Convolutional neural networks (CNNs), a type of neural network algorithm that has proven effective for tasks involving images, have achieved human-level accuracy at the task of object recognition (Shin et al. 2016). In this task, a computer must identify the class of an object displayed in an image. To do so, the network is typically first trained on a large corpus of images (input data) and object labels (outputs), containing around 1,000 object classes and over 1,000 different example images per class. This first step, called pre-training, embeds into the network many of the natural statistics of images: the presence of horizontal and vertical lines, naturally-occurring color schemes, etc. In the second step, called fine-tuning, this network is further trained on the final object classes of interest, typically with less data than during pre-training.
CNNs, applied in dermatology, offer the unique opportunity to improve the diagnostic accuracy and early detection of malignancies. It has been shown that a CNN pre-trained on the ImageNet dataset, then further fine-tuned on ~130,000 images of various skin lesions, matched the performance of board-certified dermatologists at discerning benign from malignant neoplasms using photographic and dermoscopic images (Esteva et al. 2017). In this study, ~24 dermatologists were tested for their ability to discriminate between benign and malignant pigmented lesions (melanomas, nevi), as well as benign and malignant epidermal lesions (basal and squamous cell carcinomas, seborrheic keratosis). In each case, the algorithm performed on par with all tested experts. Similar results were recently reported by (Haenssle et al. 2018).

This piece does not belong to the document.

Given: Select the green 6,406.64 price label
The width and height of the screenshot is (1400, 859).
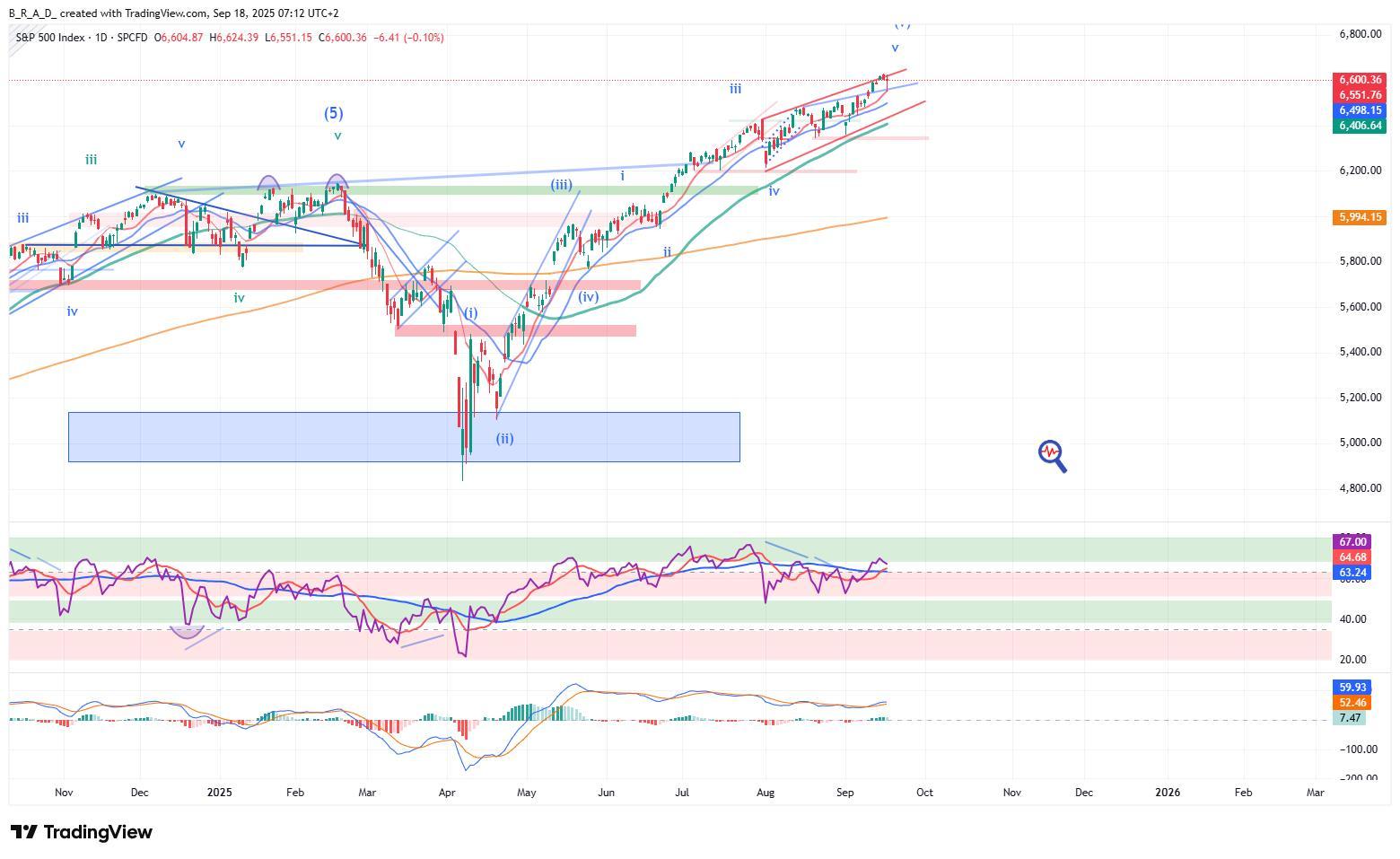Looking at the screenshot, I should (x=1360, y=126).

Such an algorithm, deployed on mobile devices, could assist a variety of healthcare practitioners at identifying malignancies early, when survival probability is significantly higher (Zouridakis et al. 2015). The algorithm is similarly compatible with total body scanners and can be used to identify concerning lesions amongst a myriad of benign ones, potentially helping patients with basal cell nevus carcinoma syndrome or equivalently challenging cases.
CONCLUSION
The early detection of melanoma is a laudable goal from the perspective of saving lives, reducing morbidity, and perhaps reducing health care costs. However, it is also a field that is ripe for the implementation of novel tools, applied in effective ways, if rigorous processes are put in place. The tools and processes that are evolving for the purpose of early detection of melanoma have the potential to guide similar development in other areas of medicine.
ACKNOWLEDGEMENTS
This review arises from NIAMS/NIA support for the Montagna Symposium on the Biology of Skin (R13 AR009431). Additionally, we would like to thank OHSU Knight Cancer Institute (P30 CA069533) and the Department of Dermatology for support of the WoM Community Registry and MoleMapper, as well as the participants in the registry.
Abbreviations Used:
- WoM
War on Melanoma
- PCP
primary care provider
- RCM
reflectance confocal microscopy
- AI
artificial intelligence
- CNN
Convolutional neural network
Footnotes
CONFLICT OF INTEREST
The authors state no conflict of interest.